Author: Peter Styles
Length: 150 Pages
At a Glance: Peter Styles has hooked me, without much effort, with his humor, his charming and quirky characters, and his ability to bring something just that little bit different to this romance.
Reviewed By: Lisa
Blurb: Geo is constantly misunderstood: he has parents that he can hardly tolerate, a well-meaning and loving brother who is disturbed by Geo’s true crime obsession, and all of his friends are online. The one saving grace for him is his best friend and co-host of his true crime podcast, Lex, who he’s been in love with for years. There’s only a few issues: 1. Lex lives across the country. 2. The two have no idea what the other looks like. 3. Geo is way too afraid to risk losing Lex to tell him how he feels. At first, Geo thinks that the perfect solution is for them to go to a horror convention together, but sharing a hotel room for three days will bring more questions than answers for the two.
Review: Peter Styles’ True Crime, book one in the Drop Dead series, is at least eleventeen kinds of fun, and I’m so glad I happened upon it.
There are many little moments in this short novel that had me smiling, if not outright laughing, and one of the absolute best and endearing relationships in it is Geo’s with his twin brother, Mark. Their craptastic upbringing has, for all intents and purposes, left them a family of two, and their closeness is sweet, their connection so genuine, and their dialogue is perfection. Their parents are emotionally manipulative and never should have bred—basically, they’re garbage human beings dressed up in loads of money and designer swag, and they add a great layer of twisted humor to the book. True Crime, in fact, is filled with flawed people, not a perfect plastic character to be found, and I loved the subtle (or maybe not so subtle) subtext about the fractional degrees of separation between a society full of functionally dysfunctional people, and the socio/psychopaths who make up the balance.

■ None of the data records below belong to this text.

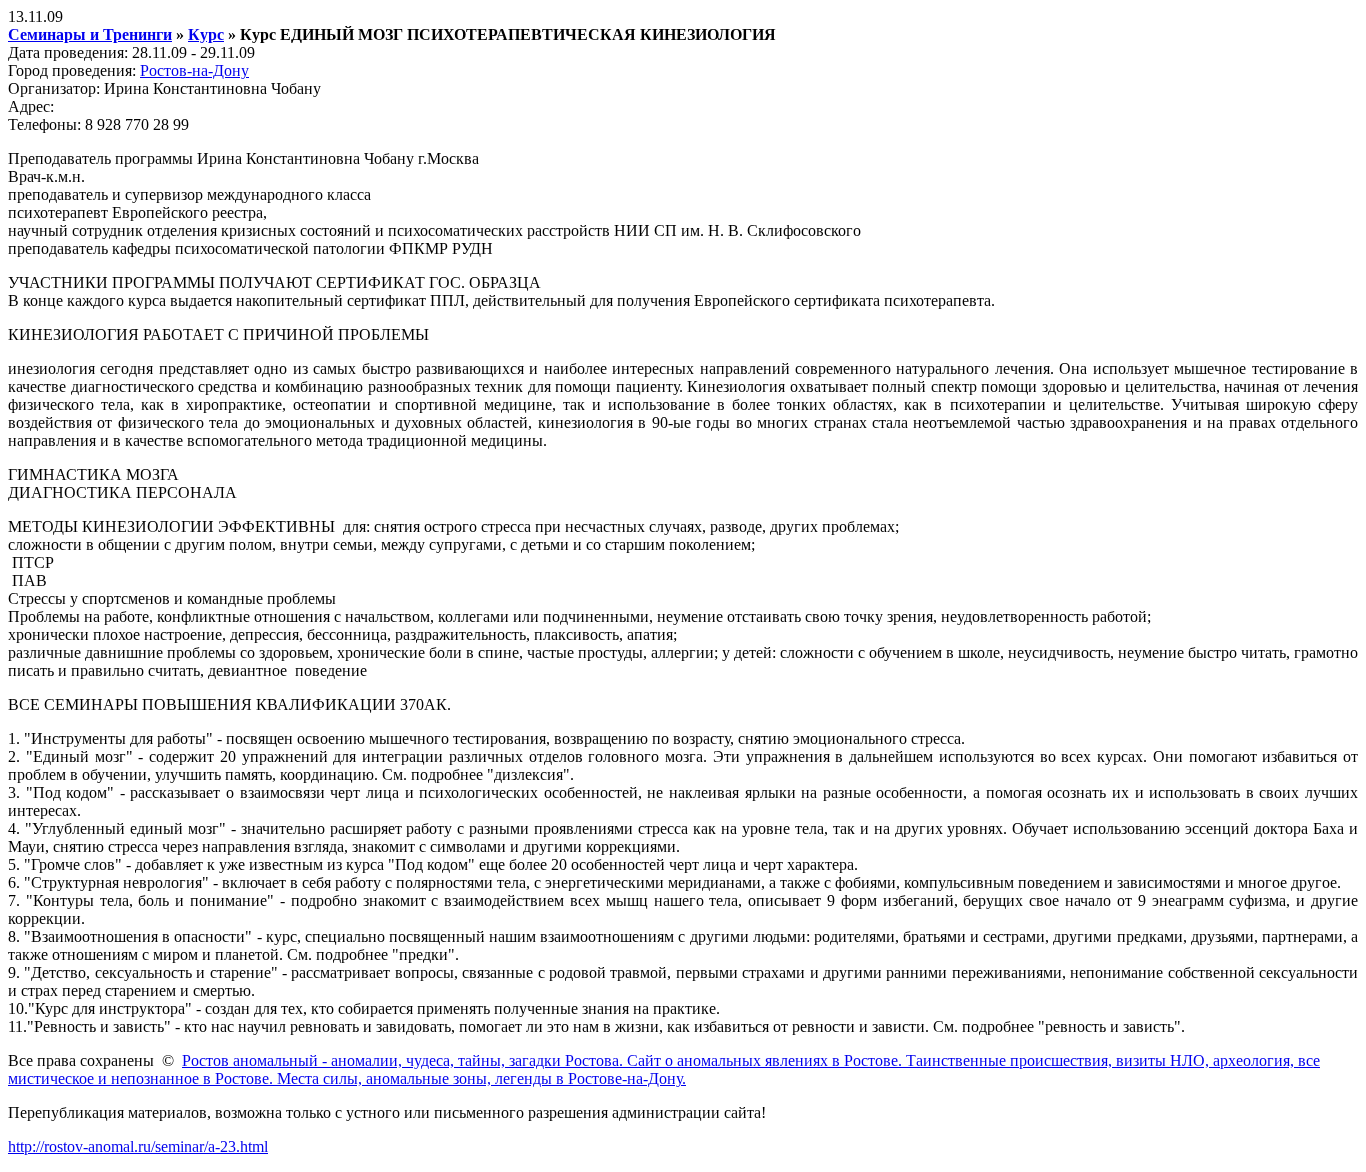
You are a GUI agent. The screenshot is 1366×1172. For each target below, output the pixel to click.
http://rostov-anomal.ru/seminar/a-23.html (138, 1146)
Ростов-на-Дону (194, 70)
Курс (206, 34)
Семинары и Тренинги (90, 34)
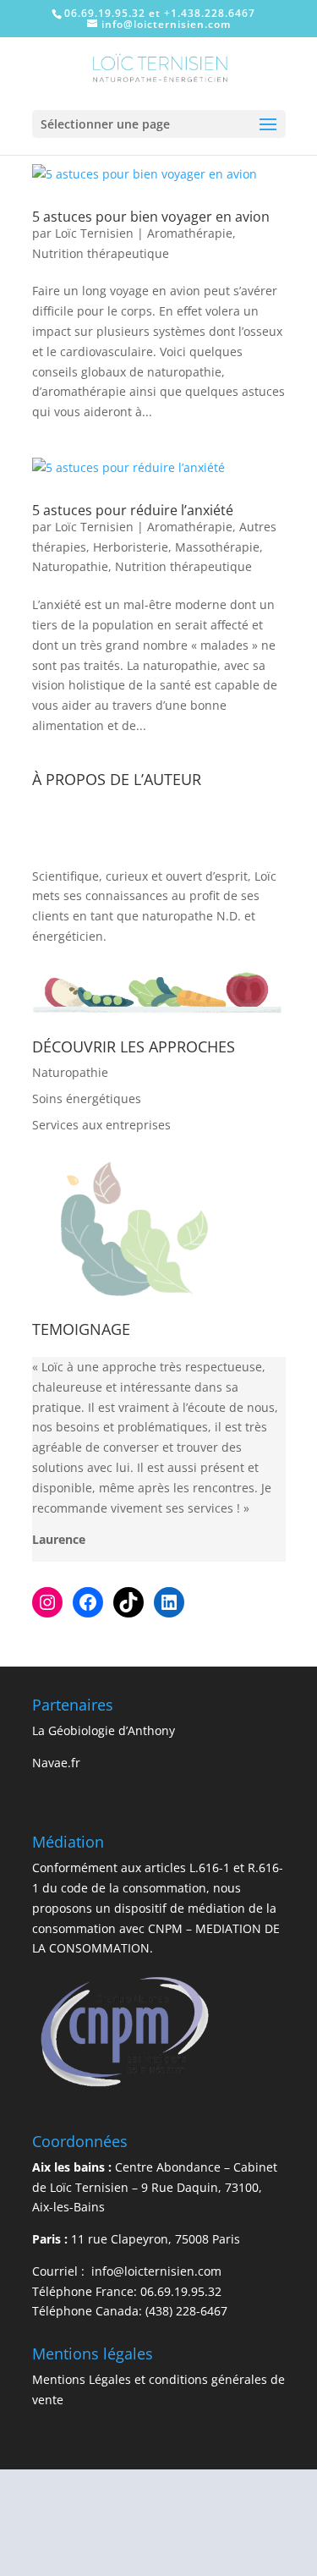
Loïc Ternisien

There are some tried and true tropes in this short novel, and some of them Styles puts his own spin on to ensure they don’t feel stale or recycled. Geo and Lex met in an online Columbine forum, and by virtue of a mutual agreement, they never exchanged photos nor did anything more on Skype than make audio calls and record their true crime podcast, Creep Corner, where they spend hours debating and discussing, what else, true crimes—everything from Manson to Dahmer to Columbine. Five years of talking and texting every day, sometimes multiple times every day, sealed their friendship in a shared interest that a lot of people think is weird, which eventually grew into sharing so much about themselves that the only logical next step was for them was to fall in love. And, speaking of love, I love the way Styles introduces his readers to these characters. Geo and Lex’s conversations are so easy going, the banter so comfortable that you can sense and feel the connection they share, even when they’re talking about serial killers and the “souvenirs” that some true crime enthusiasts collect. And, even when neither of them has admitted to the other that their feelings are running a lot deeper than their online bromance. The fact that Geo and Lex bucked the traditional romantic tropes—eyes meeting across a crowded room, the first frisson of physical attraction drawing them together, flirting and teasing—and fell in love with who each other is beyond their outward appearance made their meeting each other in person, finally, all the better.
If there’s one trope the book does to the nth degree, it’s opposites attract. These guys are opposites in looks, and their upbringings couldn’t be more different if they tried; although, they do share epic levels of familial dysfunction. Once again in the love column, I love that we get to see Geo and Lex lock eyes with each other for the first time (what’s happening at that moment is kind of perfect too), and in Geo’s mind we hear his description of Lex, and there’s a (…) suspenseful moment where I wondered what their reactions to each other would be. And then it was perfect and wonderful. Never fear, though. There aren’t any instant I-love-yous. Styles does a fine job with the awkwardness and the hesitation and the slow burn for the word count, and I liked the low-key angst of the way Geo and Lex come to realize what the next step in their relationship will be.
One of the things I loved about Geo and Lex’s shared devotion to crime and the criminal element is that it played into a realistic fascination (obsession?) with true crime dramas and fact-based reality investigative television, and the fact that certain truths will never be revealed—the identity of Jack the Ripper, the catalyst for so many unsolved mysteries and murders, there are sometimes only theories and conjecture, educated deductions and best-guess conclusions. Even with modern forensics, human error can mean that the truth often dies with the criminals and their victims. I probably put way too much thought into that for the point of the book, but I liked the unique subplot because it made for a bit of a different contemporary romance, which is a genre I don’t normally gravitate to.
What it all boils down to is that Peter Styles has hooked me, without much effort, with his humor, his charming and quirky characters, and his ability to bring something just that little bit different to this romance—a task that isn’t always so easy anymore. Geo and Lex may not be what any professional would call “healthy”, but sometimes falling in love with someone means your weird fits their weird and your broken parts fit together just fine.